Oumar Diaby

Personal information
- Date of birth: 7 February 1990 (age 36)
- Place of birth: Bayonne, France
- Height: 1.88 m (6 ft 2 in)
- Position: Forward

Youth career
- 1998–2003: Bayonne
- 2003-2007: Real Sociedad

Senior career*
- Years: Team / Apps / (Gls)
- 2003–2009: Real Sociedad B
- 2009–2010: Châteauroux B
- 2010–2011: Genêts Anglet / 32 / (5)
- 2011–2012: Agde / 13 / (1)
- 2012–2015: VSS Košice / 67 / (13)
- 2015: Levski Sofia / 11 / (1)
- 2016: Hamilton Academical / 6 / (0)
- 2018–2019: Balma / 14 / (1)

Medal record
VSS Košice
| Winner | Slovak Cup | 2013–14 |

= Oumar Diaby =

French footballer (born 1990)

Oumar Diaby (born 7 February 1990) is a French former professional footballer who played as a forward. After developing at Real Sociedad in Spain, he has featured for clubs in his native country as well as in Bulgaria, Slovakia and Scotland.

==Career==
Diaby was the first French player to move to the Real Sociedad academy at the age of 12 in 2002, which paved the way for other French players, including Antoine Griezmann.

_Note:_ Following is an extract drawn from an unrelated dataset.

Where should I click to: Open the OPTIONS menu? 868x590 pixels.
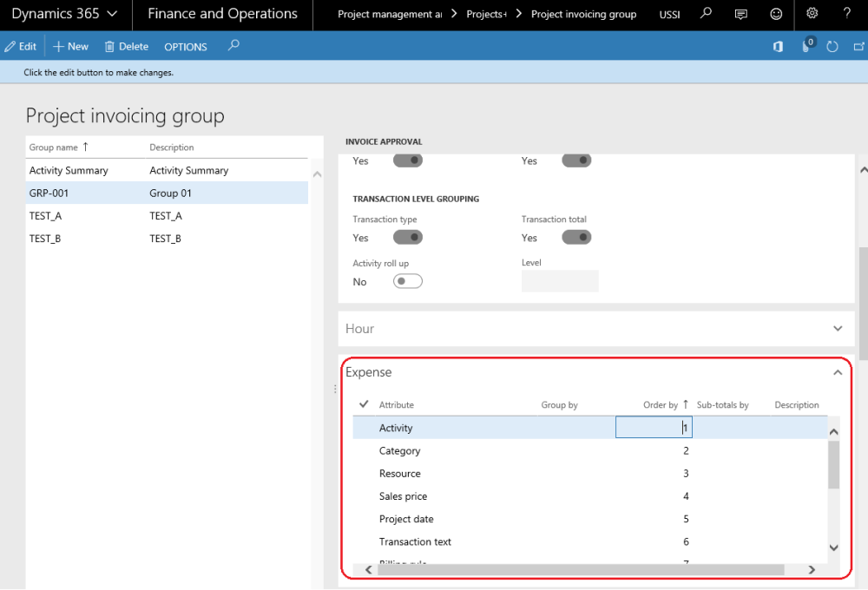(x=185, y=46)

In October 2012, he signed a three-year contract with MFK Košice. He made his debut for Košice against Dukla Banská Bystrica on 1 December 2012.

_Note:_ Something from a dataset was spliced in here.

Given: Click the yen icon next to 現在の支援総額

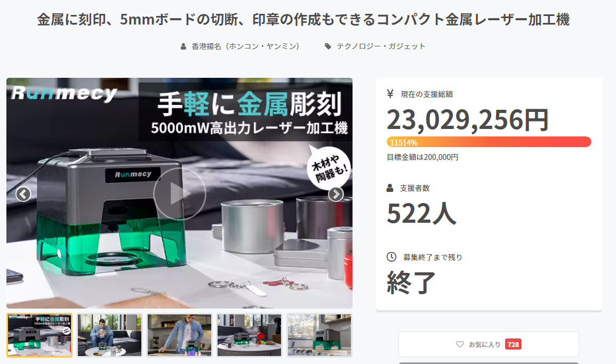Looking at the screenshot, I should 390,94.
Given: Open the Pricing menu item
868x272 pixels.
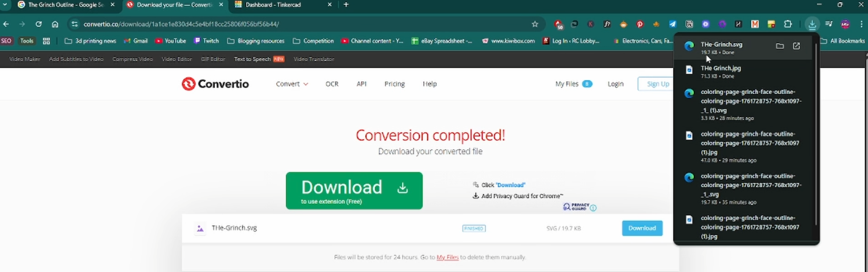Looking at the screenshot, I should [394, 84].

He signed for Scottish club Hamilton Academical in February 2016. He spoke about his problems with racism while he was playing in Slovakia and Bulgaria. In May 2016 it was announced that he would leave Hamilton at the end of the 2015–16 season.

After taking a break from football, in 2018 Diaby signed for amateurs Balma, based on the outskirts of Toulouse where his partner was studying.